DATA EXTRACT Block Start

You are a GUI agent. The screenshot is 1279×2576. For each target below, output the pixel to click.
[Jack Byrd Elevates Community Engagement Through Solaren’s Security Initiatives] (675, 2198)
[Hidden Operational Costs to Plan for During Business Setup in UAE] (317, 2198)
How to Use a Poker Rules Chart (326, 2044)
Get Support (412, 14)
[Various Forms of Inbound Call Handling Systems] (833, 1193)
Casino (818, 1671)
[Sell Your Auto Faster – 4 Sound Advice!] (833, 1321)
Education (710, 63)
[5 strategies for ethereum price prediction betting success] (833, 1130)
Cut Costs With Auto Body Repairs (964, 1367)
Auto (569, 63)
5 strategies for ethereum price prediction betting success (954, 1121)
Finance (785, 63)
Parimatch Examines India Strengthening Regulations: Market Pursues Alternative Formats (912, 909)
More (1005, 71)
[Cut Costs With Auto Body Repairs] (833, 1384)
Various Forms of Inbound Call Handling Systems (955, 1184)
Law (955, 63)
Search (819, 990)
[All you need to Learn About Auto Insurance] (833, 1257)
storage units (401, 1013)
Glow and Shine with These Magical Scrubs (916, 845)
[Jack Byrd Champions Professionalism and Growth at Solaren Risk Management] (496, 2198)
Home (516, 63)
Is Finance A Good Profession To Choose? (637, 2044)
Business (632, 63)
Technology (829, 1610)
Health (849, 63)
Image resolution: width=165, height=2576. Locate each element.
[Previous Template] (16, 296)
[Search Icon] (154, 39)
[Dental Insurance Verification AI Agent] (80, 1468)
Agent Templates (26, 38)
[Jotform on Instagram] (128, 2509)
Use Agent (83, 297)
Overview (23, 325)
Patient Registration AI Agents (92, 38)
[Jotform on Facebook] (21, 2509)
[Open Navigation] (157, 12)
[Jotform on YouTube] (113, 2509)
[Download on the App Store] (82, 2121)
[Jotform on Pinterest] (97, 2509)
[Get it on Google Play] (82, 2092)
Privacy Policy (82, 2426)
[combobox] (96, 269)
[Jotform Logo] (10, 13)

DATA EXTRACT Block End

*REQUIRED ACTION*. All lines from the one that contains "How to Use a Poker Rules Chart (326, 2044)" to the end of the records above are to be copied exactly; leave out the rest.

*WRITTEN ANSWER*.
How to Use a Poker Rules Chart (326, 2044)
Get Support (412, 14)
[Various Forms of Inbound Call Handling Systems] (833, 1193)
Casino (818, 1671)
[Sell Your Auto Faster – 4 Sound Advice!] (833, 1321)
Education (710, 63)
[5 strategies for ethereum price prediction betting success] (833, 1130)
Cut Costs With Auto Body Repairs (964, 1367)
Auto (569, 63)
5 strategies for ethereum price prediction betting success (954, 1121)
Finance (785, 63)
Parimatch Examines India Strengthening Regulations: Market Pursues Alternative Formats (912, 909)
More (1005, 71)
[Cut Costs With Auto Body Repairs] (833, 1384)
Various Forms of Inbound Call Handling Systems (955, 1184)
Law (955, 63)
Search (819, 990)
[All you need to Learn About Auto Insurance] (833, 1257)
storage units (401, 1013)
Glow and Shine with These Magical Scrubs (916, 845)
[Jack Byrd Champions Professionalism and Growth at Solaren Risk Management] (496, 2198)
Home (516, 63)
Is Finance A Good Profession To Choose? (637, 2044)
Business (632, 63)
Technology (829, 1610)
Health (849, 63)
Image resolution: width=165, height=2576. Locate each element.
[Previous Template] (16, 296)
[Search Icon] (154, 39)
[Dental Insurance Verification AI Agent] (80, 1468)
Agent Templates (26, 38)
[Jotform on Instagram] (128, 2509)
Use Agent (83, 297)
Overview (23, 325)
Patient Registration AI Agents (92, 38)
[Jotform on Facebook] (21, 2509)
[Open Navigation] (157, 12)
[Jotform on YouTube] (113, 2509)
[Download on the App Store] (82, 2121)
[Jotform on Pinterest] (97, 2509)
[Get it on Google Play] (82, 2092)
Privacy Policy (82, 2426)
[combobox] (96, 269)
[Jotform Logo] (10, 13)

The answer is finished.